Поводом к провокации стал роман «Доктор Живаго», законченный Пастернаком в середине 50-х. Красной нитью в нем проходила идея классового примирения белых и красных, которая так сильно стала будоражить умы советской либеральной интеллигенции после смерти Сталина. Именно за это книга и угодила на родине в разряд запрещенных. Когда в марте 1956 года Пастернак передал ее для издания в отечественные журналы «Новый мир» и «Знамя», власти запретили публикацию. Тогда книга оказалась на Западе.

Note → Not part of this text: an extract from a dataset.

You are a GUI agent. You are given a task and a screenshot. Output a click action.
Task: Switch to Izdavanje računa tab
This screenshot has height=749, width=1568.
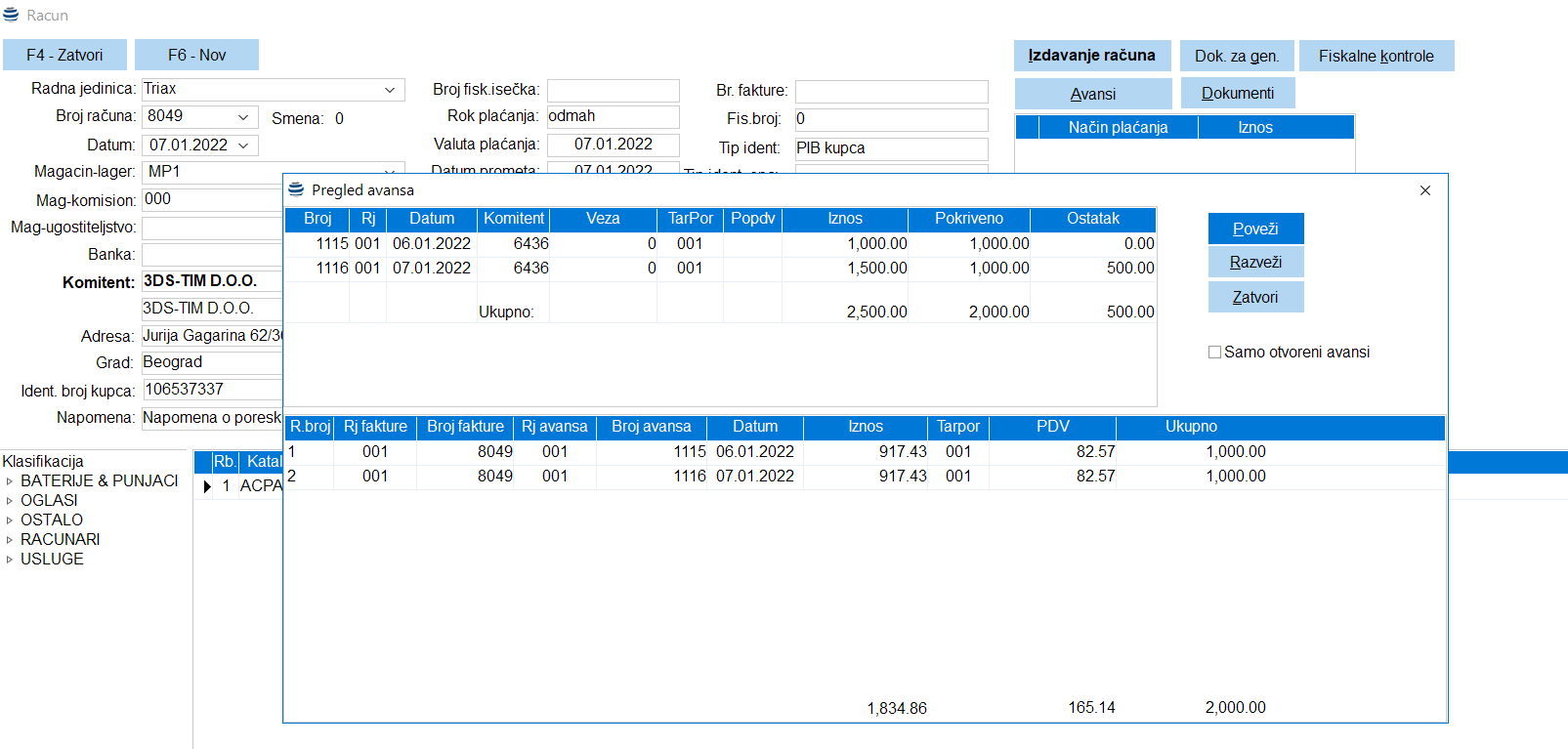pos(1091,56)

В ноябре 1957 года «Доктор Живаго» был опубликован в Италии на итальянском языке, но не вызвал большого ажиотажа у тамошних читателей. Однако он чрезвычайно понравился специалистам из ЦРУ, которые увидели в нем удобный материал для провокации международного масштаба. По замыслу стратегов из Лэнгли (там располагается штаб-квартира ЦРУ), чтобы придать этой истории вселенскую огласку, надо было наградить «Доктора Живаго» ни много ни мало… Нобелевской премией. Однако сделать это можно было только в том случае, если бы произведение было опубликовано на родном языке (оно же, как мы помним, было издано на итальянском). Тогда цэрэушники провели хитроумную комбинацию.